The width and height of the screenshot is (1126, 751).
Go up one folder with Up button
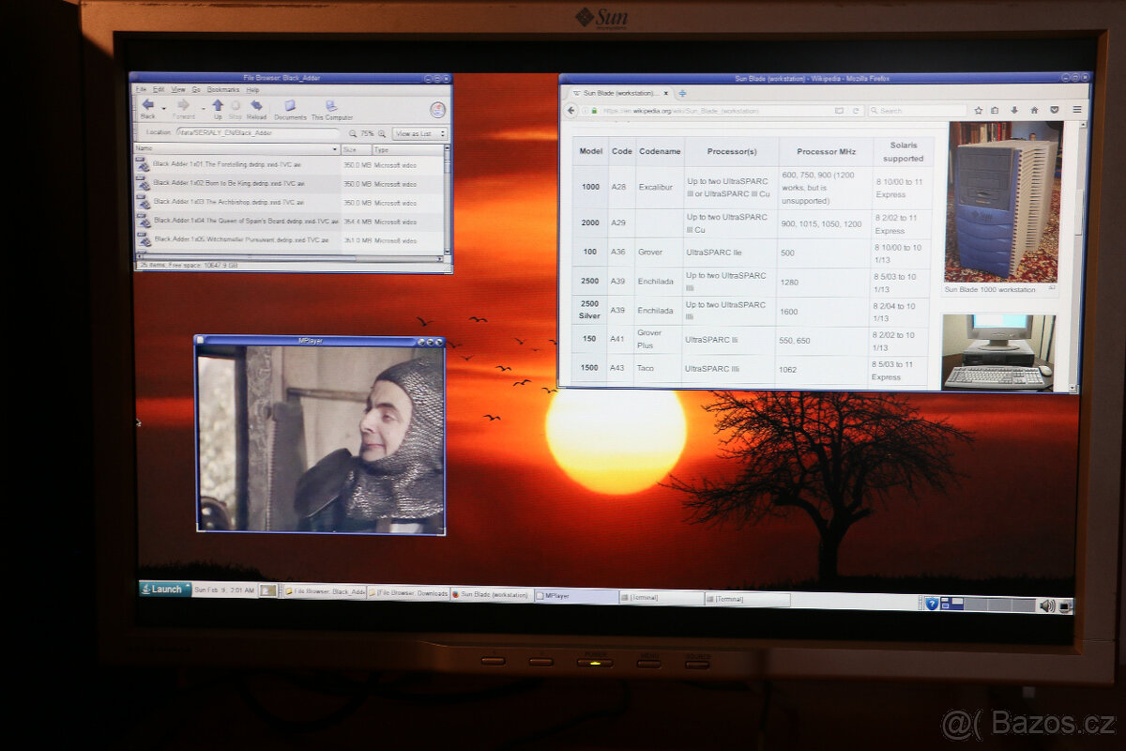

__________

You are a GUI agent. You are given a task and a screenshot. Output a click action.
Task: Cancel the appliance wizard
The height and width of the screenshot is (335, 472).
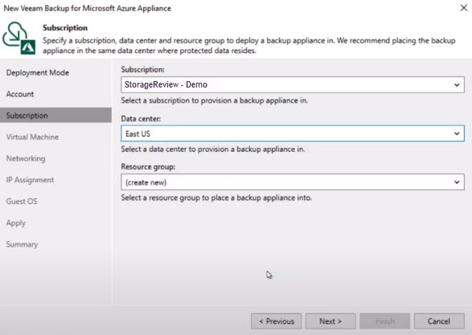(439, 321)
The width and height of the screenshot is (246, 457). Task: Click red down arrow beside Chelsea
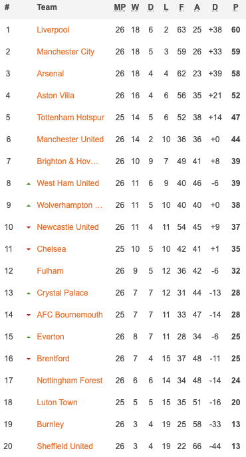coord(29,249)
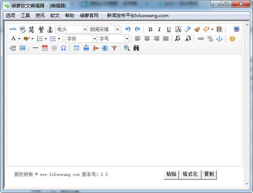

__________

Rewrite everything from "You are a GUI" down to "coord(29,249)", changing "screenshot" to "image" and keeping the rest of the rows the same. Leave the pictures out of your answer.

_THE REPLY_
You are a GUI agent. You are given a task and a image. Output a click action.
Task: Cancel the appliance wizard
The height and width of the image is (335, 472).
(439, 321)
The width and height of the image is (246, 457). Task: Click red down arrow beside Chelsea
coord(29,249)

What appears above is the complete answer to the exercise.